Quote, without any change, the line that contains "Task: Select the last" and all lines that follow it to the end of the data below.
===== Information provided
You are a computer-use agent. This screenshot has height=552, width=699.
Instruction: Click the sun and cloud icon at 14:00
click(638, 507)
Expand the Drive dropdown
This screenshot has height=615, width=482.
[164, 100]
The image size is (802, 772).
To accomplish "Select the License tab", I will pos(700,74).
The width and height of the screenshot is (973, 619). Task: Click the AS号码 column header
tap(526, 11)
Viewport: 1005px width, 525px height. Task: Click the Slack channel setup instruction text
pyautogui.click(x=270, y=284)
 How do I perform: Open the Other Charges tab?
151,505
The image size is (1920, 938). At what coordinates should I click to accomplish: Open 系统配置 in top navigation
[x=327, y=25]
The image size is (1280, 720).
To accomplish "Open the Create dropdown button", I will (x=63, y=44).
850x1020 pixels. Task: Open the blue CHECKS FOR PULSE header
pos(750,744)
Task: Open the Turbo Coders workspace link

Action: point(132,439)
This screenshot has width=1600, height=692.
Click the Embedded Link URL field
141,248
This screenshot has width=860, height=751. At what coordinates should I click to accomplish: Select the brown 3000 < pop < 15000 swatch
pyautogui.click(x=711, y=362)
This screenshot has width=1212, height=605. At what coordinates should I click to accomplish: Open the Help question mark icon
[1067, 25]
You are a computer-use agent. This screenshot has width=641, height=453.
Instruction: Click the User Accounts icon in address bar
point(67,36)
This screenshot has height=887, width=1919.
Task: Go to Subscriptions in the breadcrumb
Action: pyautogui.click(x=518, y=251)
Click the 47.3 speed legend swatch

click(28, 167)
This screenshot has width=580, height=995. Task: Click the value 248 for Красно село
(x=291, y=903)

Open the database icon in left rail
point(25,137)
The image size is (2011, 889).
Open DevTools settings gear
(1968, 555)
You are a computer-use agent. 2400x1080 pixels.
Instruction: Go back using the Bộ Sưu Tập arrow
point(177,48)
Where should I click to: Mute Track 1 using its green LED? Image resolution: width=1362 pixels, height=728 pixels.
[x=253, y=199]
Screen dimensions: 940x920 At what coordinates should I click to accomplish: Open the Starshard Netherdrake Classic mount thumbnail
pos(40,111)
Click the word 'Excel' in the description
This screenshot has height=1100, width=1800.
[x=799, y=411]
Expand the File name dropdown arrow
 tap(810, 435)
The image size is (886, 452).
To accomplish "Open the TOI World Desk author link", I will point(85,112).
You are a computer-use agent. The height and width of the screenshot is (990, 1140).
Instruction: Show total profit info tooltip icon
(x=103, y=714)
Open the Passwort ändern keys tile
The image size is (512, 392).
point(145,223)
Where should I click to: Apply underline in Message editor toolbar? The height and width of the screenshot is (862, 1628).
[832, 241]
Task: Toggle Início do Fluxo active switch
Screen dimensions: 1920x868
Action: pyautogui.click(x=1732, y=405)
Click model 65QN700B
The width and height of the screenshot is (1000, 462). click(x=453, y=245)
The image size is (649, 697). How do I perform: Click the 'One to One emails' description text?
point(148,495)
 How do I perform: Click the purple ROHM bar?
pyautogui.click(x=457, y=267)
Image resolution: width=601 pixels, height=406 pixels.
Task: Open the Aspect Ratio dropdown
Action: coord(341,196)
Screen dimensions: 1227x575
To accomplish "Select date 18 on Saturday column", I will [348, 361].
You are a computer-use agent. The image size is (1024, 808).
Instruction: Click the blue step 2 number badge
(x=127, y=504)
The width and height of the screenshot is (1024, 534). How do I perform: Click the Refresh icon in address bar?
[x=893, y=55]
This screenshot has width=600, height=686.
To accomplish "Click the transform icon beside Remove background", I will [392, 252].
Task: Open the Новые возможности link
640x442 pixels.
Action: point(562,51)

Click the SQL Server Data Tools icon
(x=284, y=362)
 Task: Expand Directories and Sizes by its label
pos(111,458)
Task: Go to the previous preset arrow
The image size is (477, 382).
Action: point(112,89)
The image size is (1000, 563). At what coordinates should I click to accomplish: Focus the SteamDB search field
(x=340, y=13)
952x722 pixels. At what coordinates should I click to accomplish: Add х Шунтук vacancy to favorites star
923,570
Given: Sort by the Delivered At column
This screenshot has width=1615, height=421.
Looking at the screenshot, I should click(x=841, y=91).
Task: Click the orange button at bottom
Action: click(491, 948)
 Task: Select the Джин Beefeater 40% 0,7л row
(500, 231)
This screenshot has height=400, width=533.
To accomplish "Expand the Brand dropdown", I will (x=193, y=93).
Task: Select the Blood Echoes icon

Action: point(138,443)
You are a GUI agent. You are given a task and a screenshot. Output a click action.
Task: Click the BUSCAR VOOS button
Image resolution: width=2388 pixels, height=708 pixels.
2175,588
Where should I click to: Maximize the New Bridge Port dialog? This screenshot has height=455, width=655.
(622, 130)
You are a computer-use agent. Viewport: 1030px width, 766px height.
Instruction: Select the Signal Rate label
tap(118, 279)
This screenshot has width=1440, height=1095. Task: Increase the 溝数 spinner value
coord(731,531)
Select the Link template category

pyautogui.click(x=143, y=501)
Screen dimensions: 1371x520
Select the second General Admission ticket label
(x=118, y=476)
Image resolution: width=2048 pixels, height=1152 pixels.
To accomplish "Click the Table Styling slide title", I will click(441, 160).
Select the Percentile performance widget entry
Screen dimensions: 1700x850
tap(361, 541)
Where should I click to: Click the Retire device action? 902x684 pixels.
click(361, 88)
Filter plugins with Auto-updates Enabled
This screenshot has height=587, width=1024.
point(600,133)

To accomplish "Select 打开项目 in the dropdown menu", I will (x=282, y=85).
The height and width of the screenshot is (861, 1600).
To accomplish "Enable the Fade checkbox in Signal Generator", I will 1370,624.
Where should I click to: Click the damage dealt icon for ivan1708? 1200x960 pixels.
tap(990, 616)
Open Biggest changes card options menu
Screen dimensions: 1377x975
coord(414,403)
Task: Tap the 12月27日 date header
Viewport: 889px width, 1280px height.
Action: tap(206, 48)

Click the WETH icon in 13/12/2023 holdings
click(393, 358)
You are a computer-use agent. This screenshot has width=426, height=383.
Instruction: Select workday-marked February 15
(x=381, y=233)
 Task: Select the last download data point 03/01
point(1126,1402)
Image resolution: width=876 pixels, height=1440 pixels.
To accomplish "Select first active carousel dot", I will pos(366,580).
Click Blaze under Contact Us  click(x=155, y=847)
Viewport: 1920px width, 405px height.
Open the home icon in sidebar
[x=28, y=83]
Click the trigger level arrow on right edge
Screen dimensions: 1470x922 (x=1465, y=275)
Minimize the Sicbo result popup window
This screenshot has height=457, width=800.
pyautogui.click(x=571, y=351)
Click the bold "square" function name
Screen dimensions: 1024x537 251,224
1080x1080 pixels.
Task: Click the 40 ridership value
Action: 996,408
==========
Answer to the problem →
 Task: Select the last download data point 03/01
point(1126,1402)
Image resolution: width=876 pixels, height=1440 pixels.
To accomplish "Select first active carousel dot", I will pos(366,580).
Click Blaze under Contact Us  click(x=155, y=847)
Viewport: 1920px width, 405px height.
Open the home icon in sidebar
[x=28, y=83]
Click the trigger level arrow on right edge
Screen dimensions: 1470x922 (x=1465, y=275)
Minimize the Sicbo result popup window
This screenshot has height=457, width=800.
pyautogui.click(x=571, y=351)
Click the bold "square" function name
Screen dimensions: 1024x537 251,224
1080x1080 pixels.
Task: Click the 40 ridership value
Action: 996,408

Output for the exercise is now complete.